Ask any of your friends or colleagues who vape if it is safe and they will most likely say “of course it is!” They will likely wax poetically about how the most dangerous thing in the cigarette is the inhaled smoke and burning products, to which the electronic cigarette has none. Indeed the electronic cigarette (e-cig) was created specifically to solve this burning issue (pun oh so intended.)
Rather than burning a paper filter and tobacco, an e-cig contains a battery that heats a heating element (think of the cigarette lighters in cars) that burns a container of liquid. This liquid contains nicotine, some other chemicals, and usually a flavor additive. The result of this chemical process is the familiar vapor your exhale after a puff.
Water vapor even, well, more like the stage fog from a fog machine. Next your friend or colleague will mention the convenient fact that nicotine by itself without all the additives and such is harmless. Neither is the vapor, it is just water vapor after all. Except it isn’t, and the vapor isn’t water vapor either.
Recently, vapeing has gotten the attention of the World Health Organization. They are basically calling for the study of these products. Their stance is that we do not yet know what harm these electronic cigarettes will cause, drawing a parallel to the scientific and medical communities early thoughts on cigarettes. It is too early to know for sure the scale of danger that comes with this new convenience.
Opponents of electronic cigarettes are quick to point out that nicotine does have health risks associated with its continued use, addiction being the obvious one. Clogged arteries or artery damage being the less obvious one. Less obvious still is the danger to individual with heart problems, or as to yet unknown heart conditions.
Even the official literature phrases the damaging effects of nicotine use with the qualifier “may.” It may be harmful. It may have damaging side effects. If you ask those colleagues, however, they are often quick to point out the realistic negative side effects of continued vapeing. By volume, they consume a lot mote nicotine through vapeing than they did through cigarettes thanks to the fact that the two are smoked differently.
It can also get expensive. Some vapers report spending upwards of $40 to $50 a week. Whether this is a cheaper alternative to cigarettes or an expensive luxury is an exercise best left up to the individual smoker or vaper. That, after all, is where the World Health Organization debate is really headed.

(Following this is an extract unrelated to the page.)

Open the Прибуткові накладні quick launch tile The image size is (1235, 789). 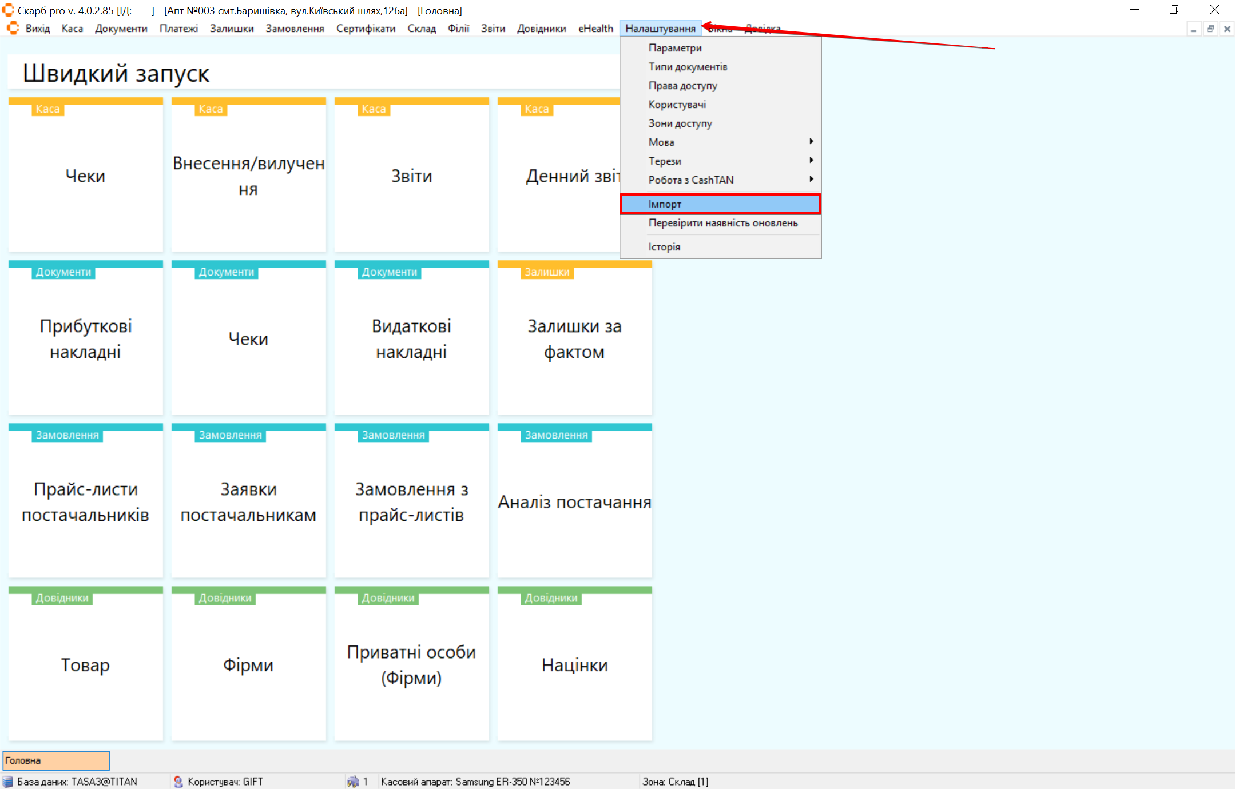[86, 338]
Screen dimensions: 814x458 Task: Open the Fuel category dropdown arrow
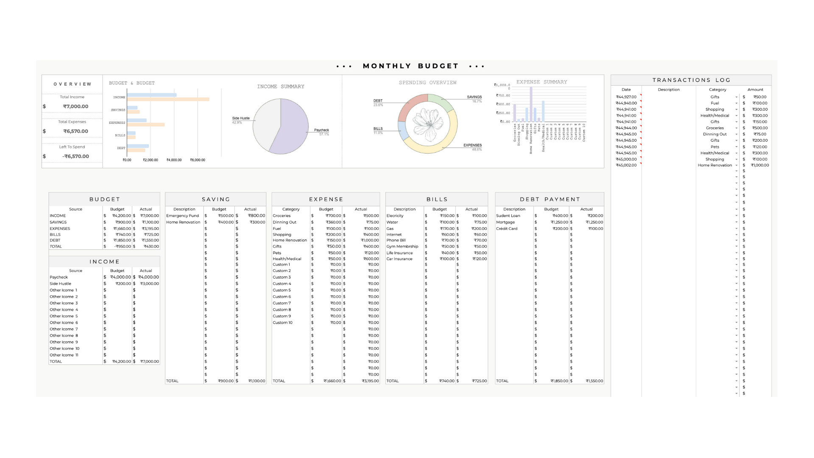pos(736,103)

Remember that these electronic cigarettes contain “various other chemicals?” These vary from manufacturer to manufacturer and presently do not have to be revealed anywhere on the products packaging or on the company website. Electronic cigarettes are also not regulated by the FDA and thus are not tested.

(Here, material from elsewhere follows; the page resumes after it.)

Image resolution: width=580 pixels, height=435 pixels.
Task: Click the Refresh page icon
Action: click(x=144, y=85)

There are real dangers in prolonged consumption of several classes of chemicals (breathing chromates and plasticizers both found in concrete as an example.) These is where the actual concern exists in the medical and health communities. The specter of nicotine is simply a convenient classical argument to frame this new issue within.
Everyone on both sides of the issue happily acknowledge that electronic cigarettes are safer than traditional cigarettes. Proponents point out that they are practically completely safe comparatively. This is the origin of the “of course it is safe” argument.
For smokers who transition to electronic cigarettes, it might as well be practically guilt free aside from the cost. A key fear of concerned groups is that electronic cigarettes might make smoking “cool and hip” again like it was in the distant past. Regulators point out the very real fear of setting back tobacco education and consciousness; basically losing their hard won ground.
Using the tired argument that we need to study more seems a bit low tier for a \n organization the size of WHO. If they were making the same argument about genetically modified vegetables, they would be accused of anti-science fear mongering. In what way is this argument not still the same fear mongering tactic.